━━━ SOURCE EXTRACT ━━━

Machine learning techniques demonstrate a superior capability in this domain: their inherent adaptability to complex nonlinear patterns enables robust feature extraction from multidimensional operational data, significantly outperforming conventional statistical models in handling capacity regeneration phenomena and noise-corrupted measurements. Recent innovations further highlight this advantage—XGBoost–ARIMA joint optimization frameworks effectively mitigate ARIMA’s noise sensitivity through machine learning-based residual correction [
23], while auto-regressive integrated moving average with exogenous variables (ARIMAX) requires explicit parameter variation modeling to maintain accuracy [
22]. Such limitations underscore machine learning’s critical role in achieving generalizable SOH prediction without manual system reconfiguration.
In the study of battery health state prediction based on CNN-GRU-Attention modeling, the optimal selection of health indicators (HIs) and model architecture refinement are critical for accuracy enhancement. While traditional signal processing techniques (e.g., wavelet transform [
24] and Fourier transform [
25]) offer lower computational costs, they require the manual construction of basis functions, which may fail to capture complex nonlinear degradation patterns—particularly under variable operating conditions where sudden capacity drop and internal state shifts occur [
26]. However, recurrent architectures (e.g., GRU/LSTM) exhibit constrained capacity in modeling long-range temporal dependencies within battery aging data [
27]. This motivates the adoption of transformer-based techniques: their self-attention mechanisms inherently capture global context across entire charge–discharge cycles [
28], while hybrid frameworks (e.g., Transformer–GRU parallel architectures [
29]) synergistically integrate local feature extraction [
30] with inter-cycle dependency modeling.
Previous studies on CNN-BIGRU-Attention optimization algorithms remain limited, particularly in addressing issues such as poor initialization stability and inefficient hyperparameter tuning. The initialization of CNN and GRU weights significantly impacts model convergence and performance, yet traditional random initialization often leads to unstable training. Existing data-driven models for lithium battery health prediction [
31,
32] also suffer from gradient explosion risks, noise-induced prediction instability, and insufficient multi-source feature fusion. To overcome these limitations, this study introduces the Hiking Optimization Algorithm (HOA), which enhances hyperparameter optimization efficiency through dynamically adjusted convergence factors and variance probabilities. The proposed framework employs a CNN with dilated convolutions to capture multi-granularity degradation features, a BIGRU layer to model temporal dependencies, and a channel-time dual-domain attention mechanism to dynamically weight feature contributions—overcoming the shortcomings of traditional single-domain attention.
This work aims to improve the stability of modeling predictions and reduce the computational burden of modeling models. Based on a previous study that used the CNN-BIGRU model [
33] to estimate the SOH aging of lithium batteries, this paper introduces the HOA optimization algorithm to optimize the hyperparameters and attention mechanism of the baseline model, thereby improving the model’s structure and enhancing its prediction accuracy and fitting ability for SOH aging. The main contributions are summarized as follows.

━━━ DATA RECORDS ━━━

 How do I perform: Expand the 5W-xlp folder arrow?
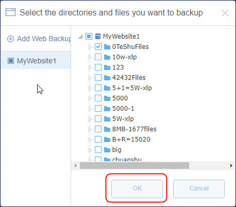point(90,119)
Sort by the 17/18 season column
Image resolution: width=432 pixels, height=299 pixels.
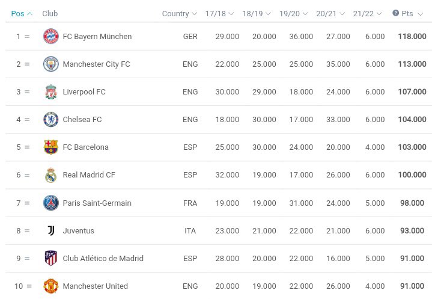point(219,13)
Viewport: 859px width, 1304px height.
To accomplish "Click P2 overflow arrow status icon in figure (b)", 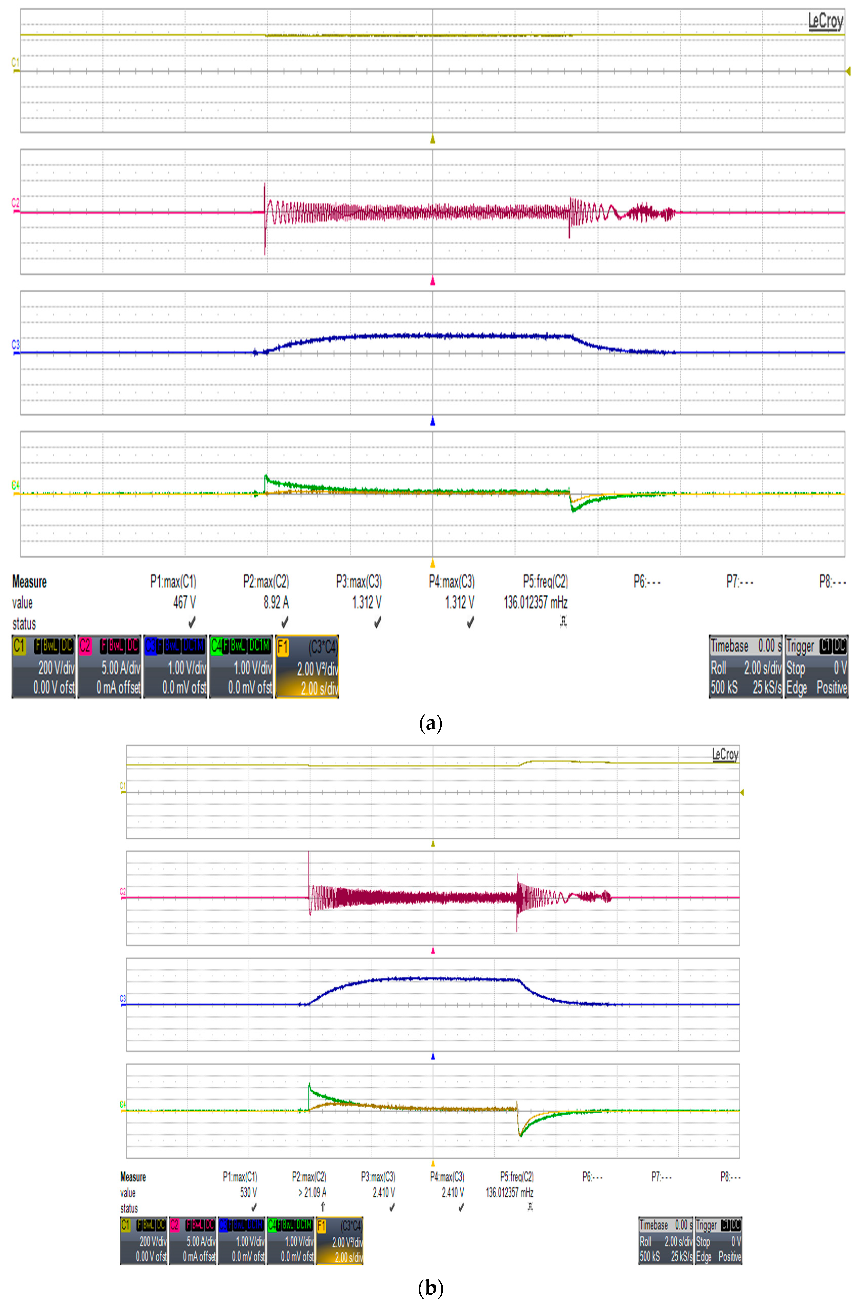I will pos(323,1207).

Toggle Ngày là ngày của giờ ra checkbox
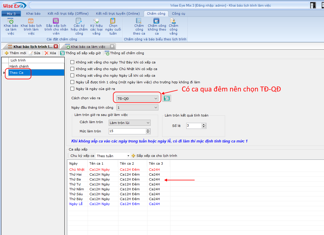[x=72, y=89]
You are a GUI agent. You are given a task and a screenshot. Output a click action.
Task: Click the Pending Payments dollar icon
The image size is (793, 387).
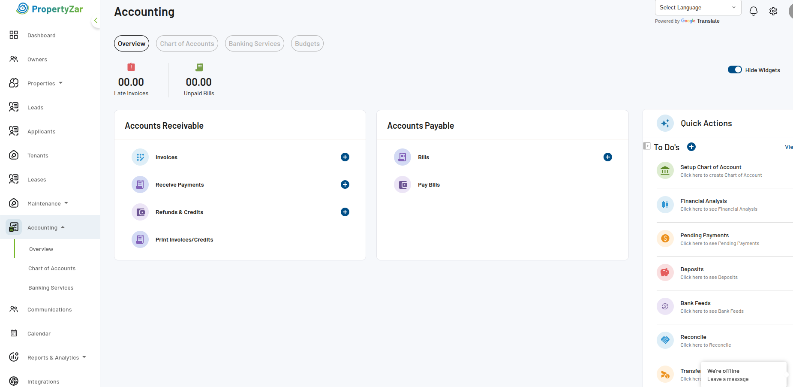coord(665,239)
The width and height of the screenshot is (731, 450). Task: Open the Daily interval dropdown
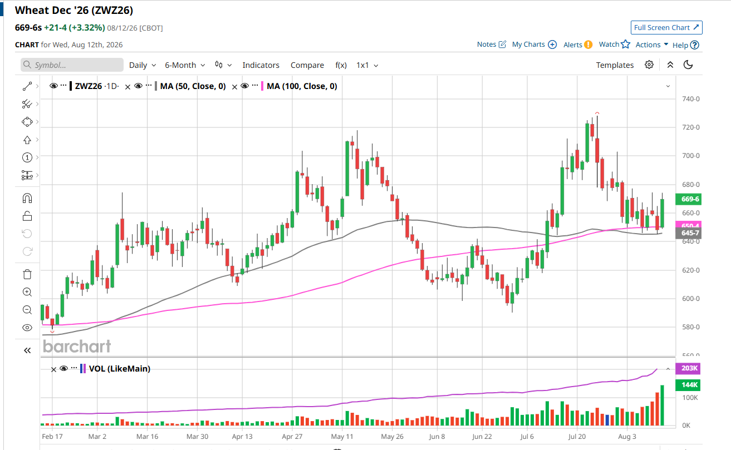[x=143, y=65]
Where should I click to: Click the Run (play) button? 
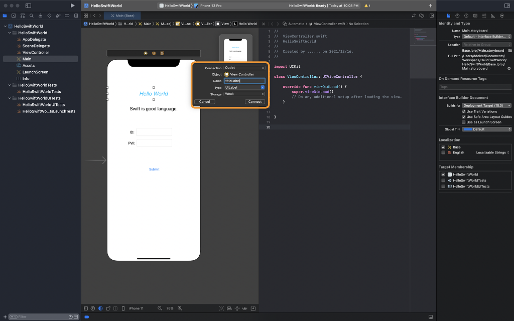coord(73,6)
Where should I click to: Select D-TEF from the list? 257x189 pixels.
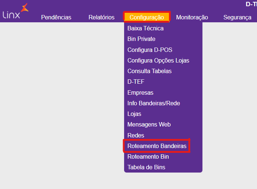coord(136,82)
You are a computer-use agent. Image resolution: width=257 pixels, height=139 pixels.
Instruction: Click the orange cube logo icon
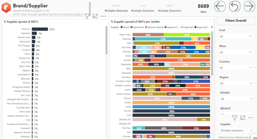pyautogui.click(x=6, y=8)
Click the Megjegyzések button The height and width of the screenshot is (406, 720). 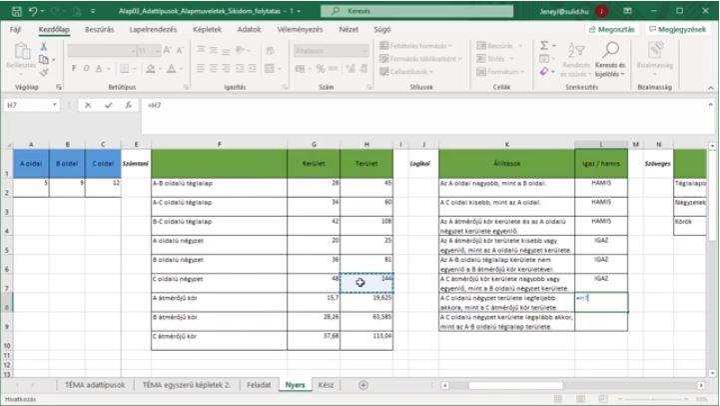[x=676, y=29]
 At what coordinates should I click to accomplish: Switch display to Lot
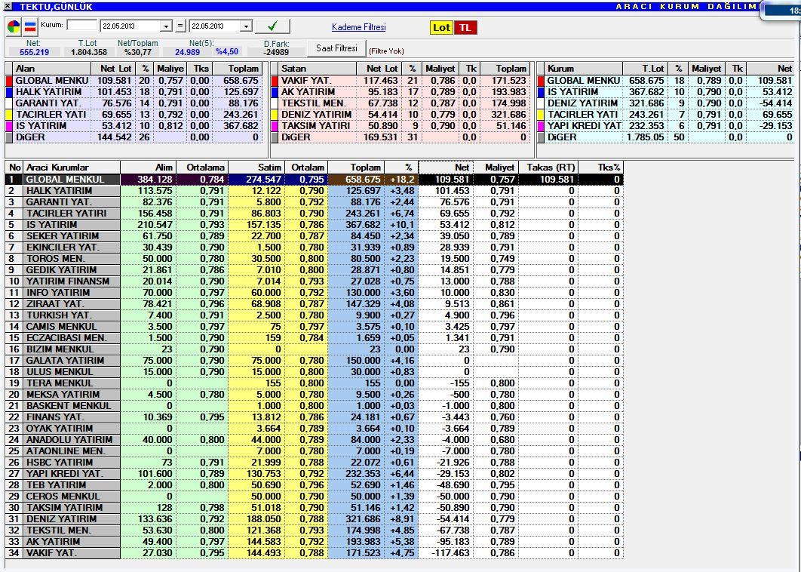click(x=441, y=28)
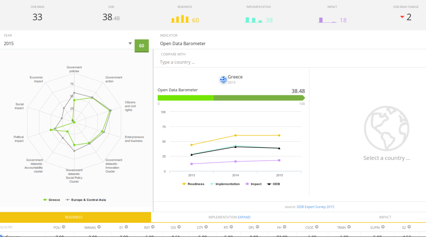Click info icon beside MANAG column header
This screenshot has height=237, width=426.
pos(99,227)
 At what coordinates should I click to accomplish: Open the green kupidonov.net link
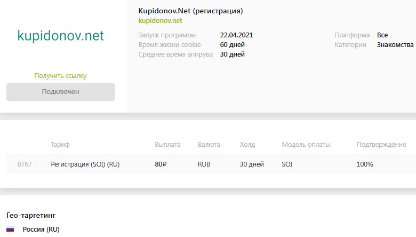click(160, 21)
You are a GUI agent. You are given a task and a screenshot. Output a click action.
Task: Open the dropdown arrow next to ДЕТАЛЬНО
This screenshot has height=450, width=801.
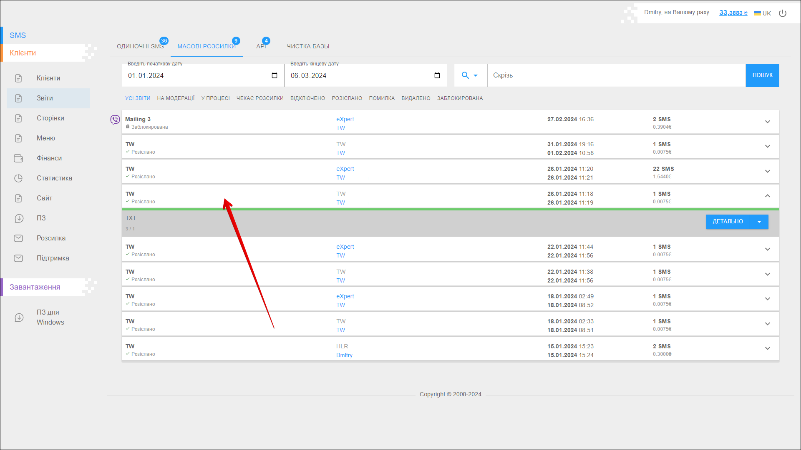tap(759, 222)
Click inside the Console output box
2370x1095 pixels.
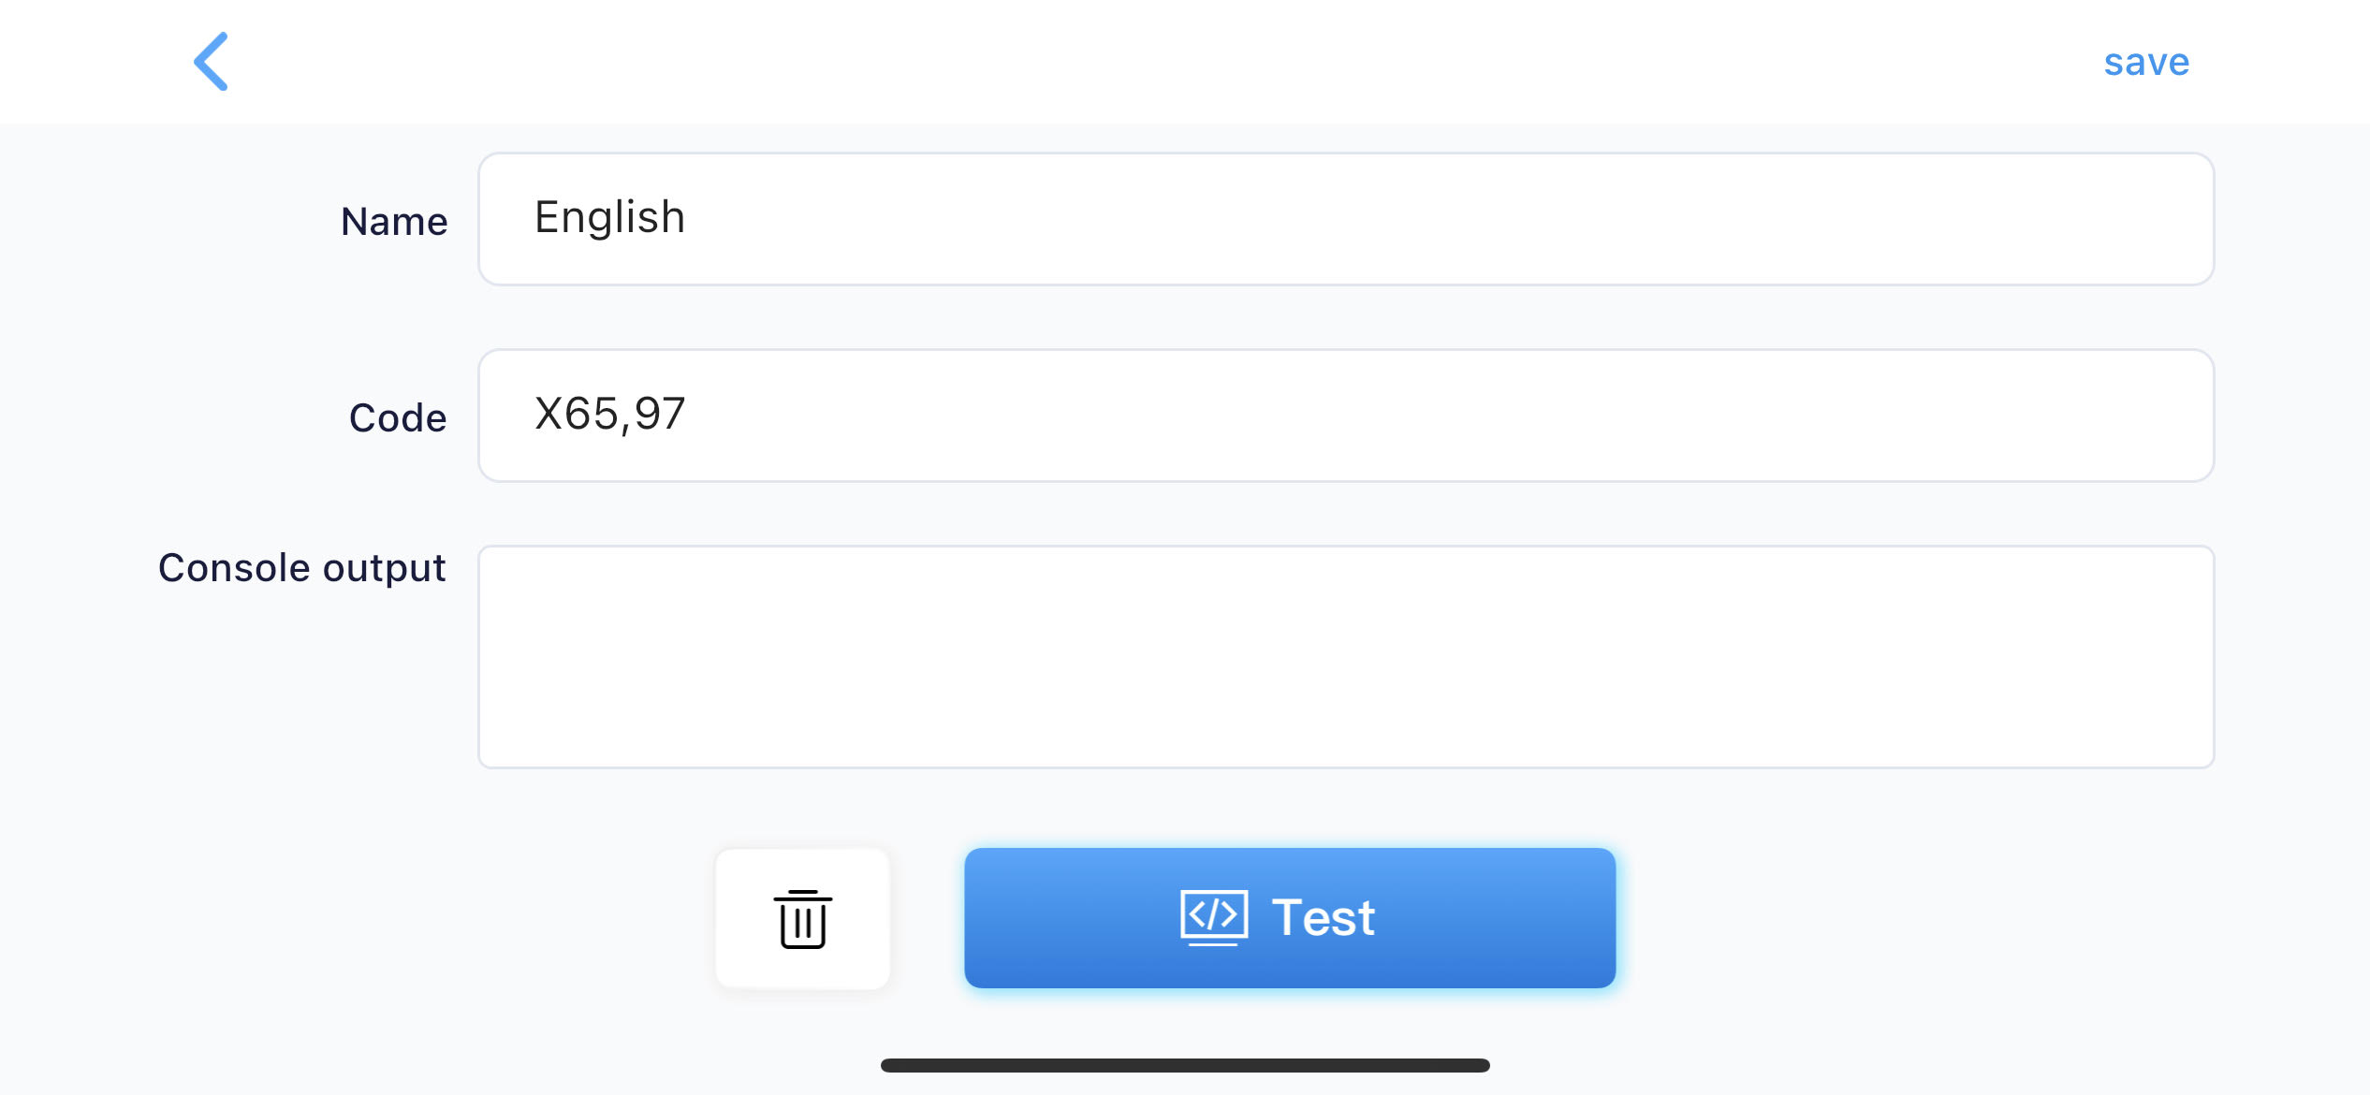pos(1345,657)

━━━

WHAT THIS EXERCISE ASKS:
1) Name every shortcoming that the battery health prediction text says existing data-driven models for lithium battery health prediction suffer from.
2) In the battery health prediction text, turn the paragraph beginning "Previous studies on CNN-BIGRU-Attention optimization algorithms" into a short bulleted list that keeps its main facts.
3) From the battery health prediction text, return the stretch from "Machine learning techniques" through "manual system reconfiguration.".

SOLUTIONS BELOW:
1)
- Gradient explosion risks
- Noise-induced prediction instability
- Insufficient multi-source feature fusion

2)
- Research on optimization algorithms for CNN-BIGRU-Attention is limited, especially on poor initialization stability and inefficient hyperparameter tuning.
- How CNN and GRU weights are initialized strongly affects convergence and performance, and random initialization often makes training unstable.
- Existing data-driven models for lithium battery health prediction risk gradient explosion, become unstable under noise, and do not fuse multi-source features well.
- The study introduces the Hiking Optimization Algorithm (HOA), which makes hyperparameter tuning more efficient through dynamically adjusted convergence factors and variance probabilities.
- The framework has three parts:
  - a CNN with dilated convolutions to capture degradation features at several levels of detail
  - a BIGRU layer to model dependencies over time
  - a channel-time dual-domain attention mechanism that weights feature contributions dynamically, overcoming the limits of single-domain attention

3)
Machine learning techniques demonstrate a superior capability in this domain: their inherent adaptability to complex nonlinear patterns enables robust feature extraction from multidimensional operational data, significantly outperforming conventional statistical models in handling capacity regeneration phenomena and noise-corrupted measurements. Recent innovations further highlight this advantage—XGBoost–ARIMA joint optimization frameworks effectively mitigate ARIMA’s noise sensitivity through machine learning-based residual correction [
23], while auto-regressive integrated moving average with exogenous variables (ARIMAX) requires explicit parameter variation modeling to maintain accuracy [
22]. Such limitations underscore machine learning’s critical role in achieving generalizable SOH prediction without manual system reconfiguration.